| Problem requirements |
In the records below, begin at the line that has "Open the 2020-10-06 15:46:58 event" and stop after the line that has "This screenshot has width=1423, height=728."; quote those lines verbatim and nothing more.

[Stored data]
►

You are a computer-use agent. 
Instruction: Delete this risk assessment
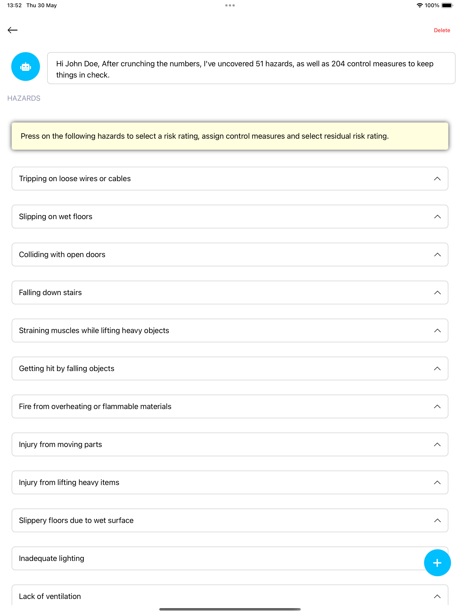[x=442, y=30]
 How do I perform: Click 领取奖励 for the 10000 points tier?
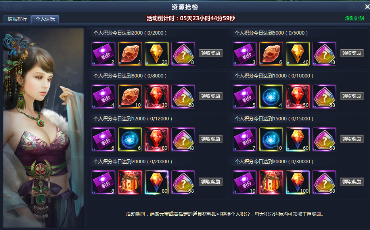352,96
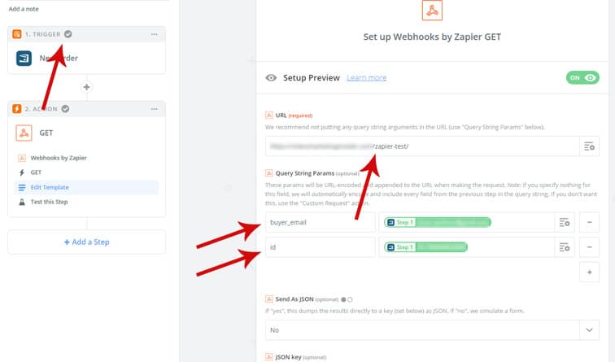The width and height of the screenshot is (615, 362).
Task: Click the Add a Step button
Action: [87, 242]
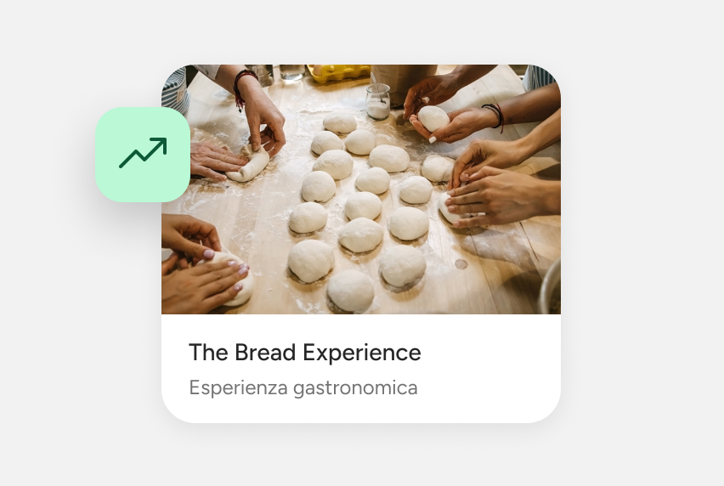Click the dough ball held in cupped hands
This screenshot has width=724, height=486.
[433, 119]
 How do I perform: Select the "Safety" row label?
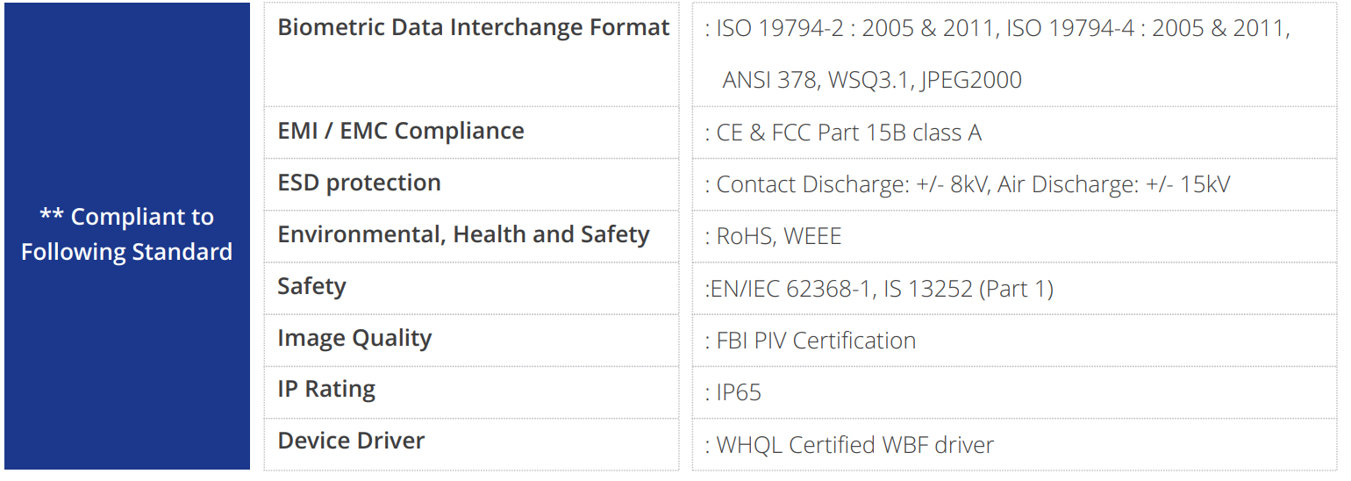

◄
►

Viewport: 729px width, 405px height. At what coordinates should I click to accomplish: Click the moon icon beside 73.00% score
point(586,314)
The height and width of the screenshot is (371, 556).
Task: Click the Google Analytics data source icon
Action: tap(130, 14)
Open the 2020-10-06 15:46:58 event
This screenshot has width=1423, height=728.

◄

| Response for this exercise |
Open the 2020-10-06 15:46:58 event
This screenshot has width=1423, height=728.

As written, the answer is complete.